STORED RECORDS
************

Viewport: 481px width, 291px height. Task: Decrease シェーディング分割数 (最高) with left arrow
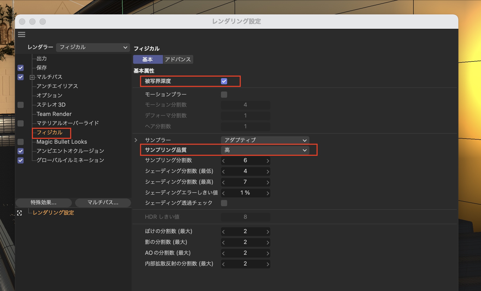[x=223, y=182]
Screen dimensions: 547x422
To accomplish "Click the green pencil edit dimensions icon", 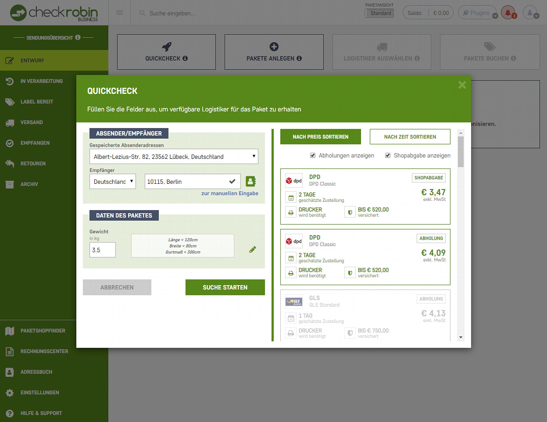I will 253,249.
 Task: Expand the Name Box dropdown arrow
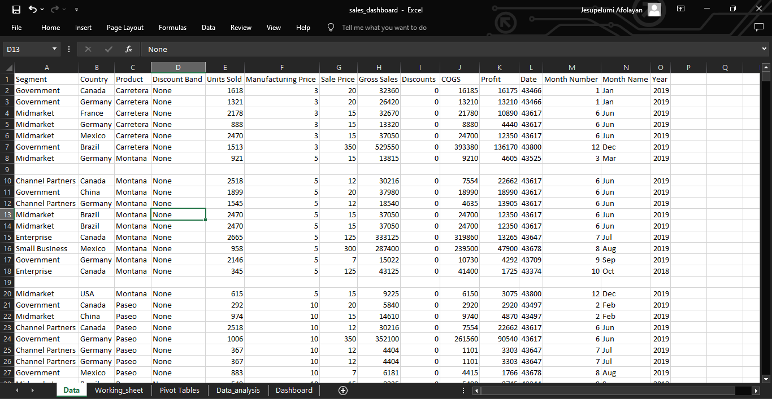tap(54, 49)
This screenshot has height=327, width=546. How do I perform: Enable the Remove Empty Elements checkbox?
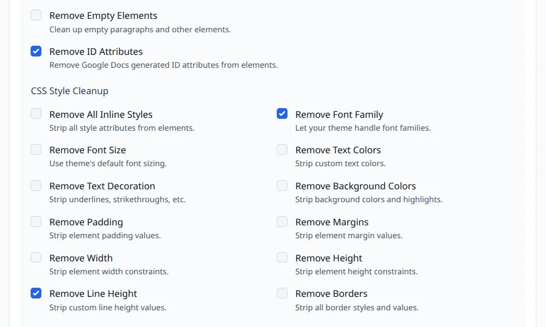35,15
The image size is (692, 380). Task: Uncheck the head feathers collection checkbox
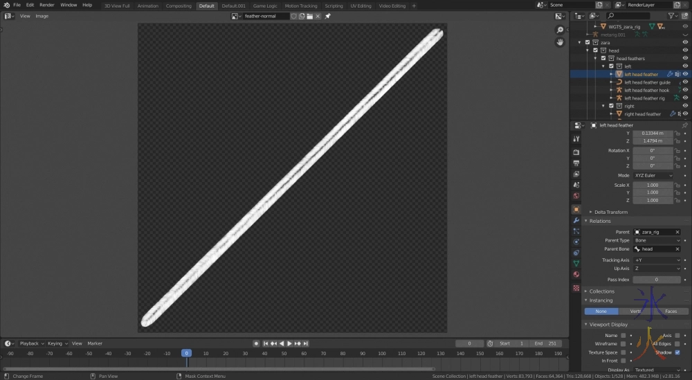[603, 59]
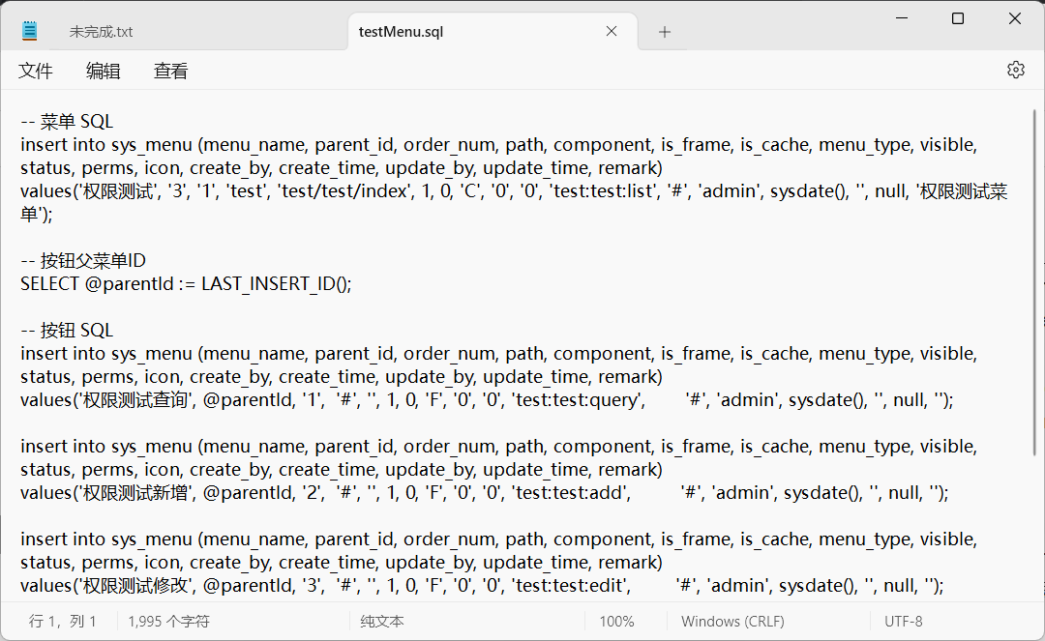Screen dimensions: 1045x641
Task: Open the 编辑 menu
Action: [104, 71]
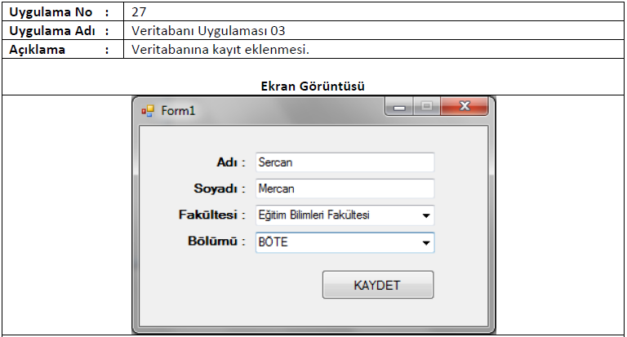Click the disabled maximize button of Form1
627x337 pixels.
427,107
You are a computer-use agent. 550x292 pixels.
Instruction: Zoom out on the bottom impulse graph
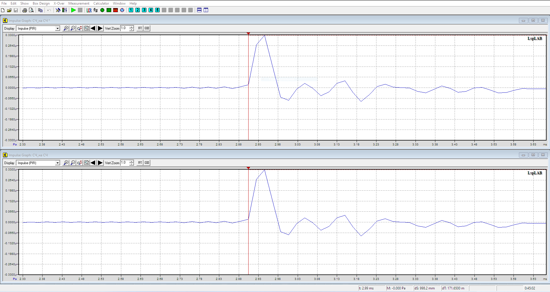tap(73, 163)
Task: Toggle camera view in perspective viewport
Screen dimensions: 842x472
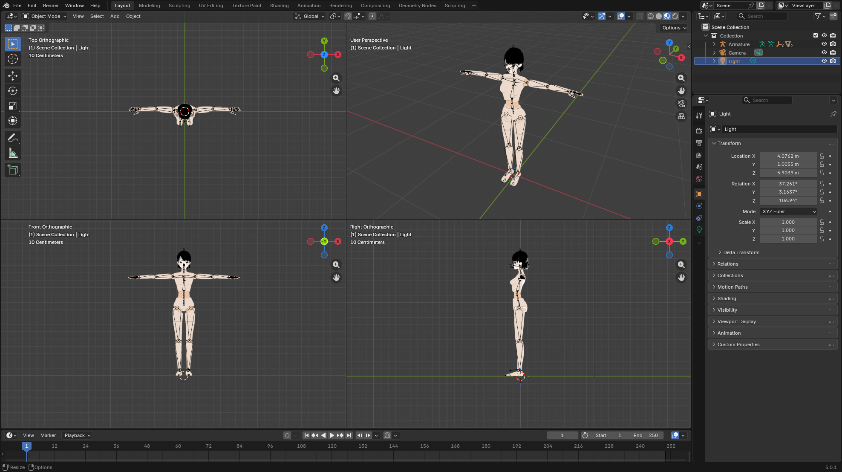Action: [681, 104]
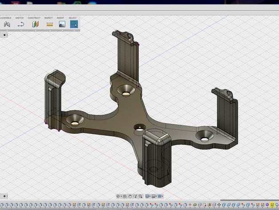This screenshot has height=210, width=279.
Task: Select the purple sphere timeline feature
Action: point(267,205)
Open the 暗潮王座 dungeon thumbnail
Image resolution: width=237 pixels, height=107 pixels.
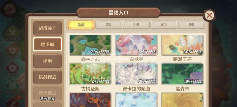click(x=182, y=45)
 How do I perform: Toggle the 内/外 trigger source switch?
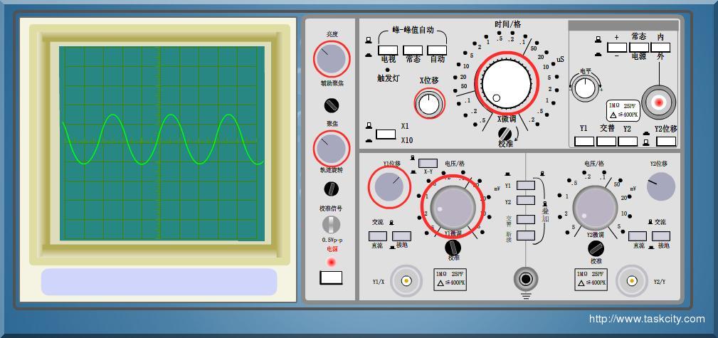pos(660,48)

************

AIM OF THE EXERCISE
Rewrite the lines from the one containing "Open the 暗潮王座 dungeon thumbnail" through the end of the records, inclusive, as a JSON list of strings with one string per line, leaving out blank lines and any pictures.

EXERCISE RESULT
[
  "Open the 暗潮王座 dungeon thumbnail",
  "Image resolution: width=237 pixels, height=107 pixels.",
  "click(x=182, y=45)",
  " How do I perform: Toggle the 内/外 trigger source switch?",
  "pos(660,48)"
]